### ABOUT THIS TASK
Search the material below for the string "идти". Return every line that holds it.

### INFORMATION GIVEN

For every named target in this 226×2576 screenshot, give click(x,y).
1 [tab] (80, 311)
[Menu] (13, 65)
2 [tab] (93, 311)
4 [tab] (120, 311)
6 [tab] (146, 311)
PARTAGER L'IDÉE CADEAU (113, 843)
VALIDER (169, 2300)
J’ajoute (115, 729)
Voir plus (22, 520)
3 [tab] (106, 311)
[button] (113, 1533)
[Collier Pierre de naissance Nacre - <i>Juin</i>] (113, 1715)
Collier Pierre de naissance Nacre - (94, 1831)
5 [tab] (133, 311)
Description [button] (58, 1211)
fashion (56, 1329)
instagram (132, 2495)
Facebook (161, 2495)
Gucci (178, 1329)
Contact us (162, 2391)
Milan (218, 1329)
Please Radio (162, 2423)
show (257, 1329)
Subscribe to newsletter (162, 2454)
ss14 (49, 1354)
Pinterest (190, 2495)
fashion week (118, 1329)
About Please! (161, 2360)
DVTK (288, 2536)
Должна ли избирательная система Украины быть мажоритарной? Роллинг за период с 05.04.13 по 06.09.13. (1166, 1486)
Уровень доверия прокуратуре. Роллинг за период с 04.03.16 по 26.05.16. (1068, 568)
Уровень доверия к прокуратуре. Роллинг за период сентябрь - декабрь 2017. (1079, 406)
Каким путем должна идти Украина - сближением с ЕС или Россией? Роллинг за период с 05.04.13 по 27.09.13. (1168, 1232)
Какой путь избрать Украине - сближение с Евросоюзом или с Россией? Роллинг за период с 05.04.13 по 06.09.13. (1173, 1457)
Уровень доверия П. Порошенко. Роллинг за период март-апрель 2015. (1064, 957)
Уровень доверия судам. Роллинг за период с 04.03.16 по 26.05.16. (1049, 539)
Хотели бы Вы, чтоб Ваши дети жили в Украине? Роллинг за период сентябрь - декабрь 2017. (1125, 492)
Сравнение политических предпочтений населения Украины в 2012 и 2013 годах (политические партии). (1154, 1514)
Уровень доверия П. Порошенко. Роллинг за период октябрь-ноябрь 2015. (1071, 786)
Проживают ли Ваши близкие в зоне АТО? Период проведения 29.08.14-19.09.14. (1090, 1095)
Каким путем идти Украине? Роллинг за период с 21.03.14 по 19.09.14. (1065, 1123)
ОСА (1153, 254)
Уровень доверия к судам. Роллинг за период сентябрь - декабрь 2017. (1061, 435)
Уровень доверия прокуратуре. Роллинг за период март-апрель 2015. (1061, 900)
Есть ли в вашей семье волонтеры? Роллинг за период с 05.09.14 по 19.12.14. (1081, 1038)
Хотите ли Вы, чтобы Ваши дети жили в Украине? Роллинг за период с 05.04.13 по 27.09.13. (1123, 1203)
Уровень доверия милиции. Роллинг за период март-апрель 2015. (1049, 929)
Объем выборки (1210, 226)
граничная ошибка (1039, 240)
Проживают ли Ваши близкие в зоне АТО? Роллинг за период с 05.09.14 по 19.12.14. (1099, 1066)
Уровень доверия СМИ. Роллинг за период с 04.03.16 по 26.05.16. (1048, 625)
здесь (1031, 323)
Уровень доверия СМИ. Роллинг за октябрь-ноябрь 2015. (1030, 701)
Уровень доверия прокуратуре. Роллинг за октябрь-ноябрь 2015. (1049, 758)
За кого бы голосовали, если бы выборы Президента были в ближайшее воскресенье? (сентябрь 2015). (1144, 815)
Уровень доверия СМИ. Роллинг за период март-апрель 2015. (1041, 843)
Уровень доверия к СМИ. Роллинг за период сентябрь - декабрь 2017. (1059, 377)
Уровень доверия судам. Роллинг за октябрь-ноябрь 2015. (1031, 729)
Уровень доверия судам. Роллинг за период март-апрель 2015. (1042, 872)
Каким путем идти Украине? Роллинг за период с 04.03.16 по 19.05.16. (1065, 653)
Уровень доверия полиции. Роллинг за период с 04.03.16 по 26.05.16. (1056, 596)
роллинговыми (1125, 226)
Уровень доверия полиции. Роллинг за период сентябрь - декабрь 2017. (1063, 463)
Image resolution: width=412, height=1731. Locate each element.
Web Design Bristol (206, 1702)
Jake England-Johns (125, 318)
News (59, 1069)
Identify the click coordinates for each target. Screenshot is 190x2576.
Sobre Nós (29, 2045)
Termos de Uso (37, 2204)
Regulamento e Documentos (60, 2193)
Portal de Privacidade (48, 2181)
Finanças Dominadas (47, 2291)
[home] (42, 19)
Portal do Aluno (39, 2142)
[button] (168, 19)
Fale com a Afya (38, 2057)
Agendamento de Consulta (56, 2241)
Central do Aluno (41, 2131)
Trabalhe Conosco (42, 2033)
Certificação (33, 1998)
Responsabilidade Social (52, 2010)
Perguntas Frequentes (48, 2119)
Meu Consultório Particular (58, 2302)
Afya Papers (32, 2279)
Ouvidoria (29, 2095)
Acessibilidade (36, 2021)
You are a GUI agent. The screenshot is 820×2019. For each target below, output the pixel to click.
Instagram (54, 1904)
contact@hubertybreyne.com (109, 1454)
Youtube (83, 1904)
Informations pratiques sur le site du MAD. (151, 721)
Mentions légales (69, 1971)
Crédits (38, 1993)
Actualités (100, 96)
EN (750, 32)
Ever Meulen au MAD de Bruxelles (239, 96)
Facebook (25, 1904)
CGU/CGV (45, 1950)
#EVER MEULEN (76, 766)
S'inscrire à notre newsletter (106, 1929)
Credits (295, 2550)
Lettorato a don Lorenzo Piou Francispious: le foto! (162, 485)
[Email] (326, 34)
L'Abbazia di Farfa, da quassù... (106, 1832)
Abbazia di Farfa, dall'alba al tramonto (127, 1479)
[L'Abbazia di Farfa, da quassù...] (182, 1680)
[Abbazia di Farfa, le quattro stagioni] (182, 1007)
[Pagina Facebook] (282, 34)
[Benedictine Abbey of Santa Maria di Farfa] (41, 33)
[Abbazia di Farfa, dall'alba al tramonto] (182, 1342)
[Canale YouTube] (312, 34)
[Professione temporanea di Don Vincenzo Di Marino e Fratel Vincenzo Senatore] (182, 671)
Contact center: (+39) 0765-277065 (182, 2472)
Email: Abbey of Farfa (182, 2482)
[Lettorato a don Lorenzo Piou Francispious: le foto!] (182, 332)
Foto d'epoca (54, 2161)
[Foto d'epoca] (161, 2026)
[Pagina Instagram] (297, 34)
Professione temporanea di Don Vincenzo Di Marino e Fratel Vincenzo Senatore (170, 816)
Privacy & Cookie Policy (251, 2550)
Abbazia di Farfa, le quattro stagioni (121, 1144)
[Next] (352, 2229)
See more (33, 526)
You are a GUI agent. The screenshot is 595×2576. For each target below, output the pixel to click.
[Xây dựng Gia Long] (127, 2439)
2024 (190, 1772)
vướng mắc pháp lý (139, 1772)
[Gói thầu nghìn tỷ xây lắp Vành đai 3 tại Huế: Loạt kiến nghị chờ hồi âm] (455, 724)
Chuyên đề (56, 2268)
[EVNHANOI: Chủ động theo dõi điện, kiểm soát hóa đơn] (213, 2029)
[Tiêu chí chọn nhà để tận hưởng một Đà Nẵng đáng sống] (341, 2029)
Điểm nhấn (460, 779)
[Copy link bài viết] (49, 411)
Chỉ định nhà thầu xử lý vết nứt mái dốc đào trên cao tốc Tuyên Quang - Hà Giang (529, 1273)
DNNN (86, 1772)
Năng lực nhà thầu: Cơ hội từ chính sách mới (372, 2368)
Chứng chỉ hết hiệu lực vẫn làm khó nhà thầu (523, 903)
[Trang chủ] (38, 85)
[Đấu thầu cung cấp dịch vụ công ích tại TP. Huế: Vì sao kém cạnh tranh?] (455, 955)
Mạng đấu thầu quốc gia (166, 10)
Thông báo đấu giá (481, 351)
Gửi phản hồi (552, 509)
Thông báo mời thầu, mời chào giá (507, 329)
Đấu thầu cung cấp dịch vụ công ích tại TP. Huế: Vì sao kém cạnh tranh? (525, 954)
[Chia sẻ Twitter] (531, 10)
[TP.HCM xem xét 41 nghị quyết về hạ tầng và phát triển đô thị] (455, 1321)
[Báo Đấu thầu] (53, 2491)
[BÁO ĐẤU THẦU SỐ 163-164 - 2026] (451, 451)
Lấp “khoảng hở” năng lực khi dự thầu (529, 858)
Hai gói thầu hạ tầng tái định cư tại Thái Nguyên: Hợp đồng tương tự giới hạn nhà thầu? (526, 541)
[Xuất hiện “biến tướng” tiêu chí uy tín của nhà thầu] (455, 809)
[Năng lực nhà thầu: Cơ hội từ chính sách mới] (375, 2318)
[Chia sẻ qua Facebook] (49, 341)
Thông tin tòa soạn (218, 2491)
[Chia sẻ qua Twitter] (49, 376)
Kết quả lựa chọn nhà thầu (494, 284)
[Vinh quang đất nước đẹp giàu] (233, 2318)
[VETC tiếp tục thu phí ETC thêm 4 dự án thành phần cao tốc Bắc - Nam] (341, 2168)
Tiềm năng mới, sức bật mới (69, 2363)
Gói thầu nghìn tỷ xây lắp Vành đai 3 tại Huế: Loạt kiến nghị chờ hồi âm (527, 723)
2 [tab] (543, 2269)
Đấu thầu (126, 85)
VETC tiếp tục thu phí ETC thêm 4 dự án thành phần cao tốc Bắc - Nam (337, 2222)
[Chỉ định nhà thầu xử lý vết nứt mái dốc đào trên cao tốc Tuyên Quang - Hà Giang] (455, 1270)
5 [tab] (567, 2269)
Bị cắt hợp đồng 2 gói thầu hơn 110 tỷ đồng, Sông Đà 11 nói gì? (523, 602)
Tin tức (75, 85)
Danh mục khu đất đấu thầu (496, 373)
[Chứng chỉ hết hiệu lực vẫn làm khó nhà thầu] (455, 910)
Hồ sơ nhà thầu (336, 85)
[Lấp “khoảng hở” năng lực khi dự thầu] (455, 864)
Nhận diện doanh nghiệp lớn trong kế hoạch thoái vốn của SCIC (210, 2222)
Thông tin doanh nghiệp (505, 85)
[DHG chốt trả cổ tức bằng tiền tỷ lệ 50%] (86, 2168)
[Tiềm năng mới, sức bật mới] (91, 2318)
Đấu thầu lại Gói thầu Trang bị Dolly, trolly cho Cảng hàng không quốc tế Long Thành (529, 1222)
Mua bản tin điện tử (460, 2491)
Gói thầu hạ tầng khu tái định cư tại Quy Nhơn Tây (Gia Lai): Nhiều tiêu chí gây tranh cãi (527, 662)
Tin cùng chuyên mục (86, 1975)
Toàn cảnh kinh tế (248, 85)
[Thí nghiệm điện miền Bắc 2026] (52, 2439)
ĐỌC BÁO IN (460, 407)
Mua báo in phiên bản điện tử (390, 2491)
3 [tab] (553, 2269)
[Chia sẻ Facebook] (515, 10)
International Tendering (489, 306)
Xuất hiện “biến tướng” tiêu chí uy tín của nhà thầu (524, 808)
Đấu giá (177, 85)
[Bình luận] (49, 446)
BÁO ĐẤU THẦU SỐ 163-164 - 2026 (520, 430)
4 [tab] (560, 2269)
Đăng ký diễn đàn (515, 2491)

### RESULT BELOW
Каким путем должна идти Украина - сближением с ЕС или Россией? Роллинг за период с 05.04.13 по 27.09.13. (1168, 1232)
Каким путем идти Украине? Роллинг за период с 21.03.14 по 19.09.14. (1065, 1123)
Каким путем идти Украине? Роллинг за период с 04.03.16 по 19.05.16. (1065, 653)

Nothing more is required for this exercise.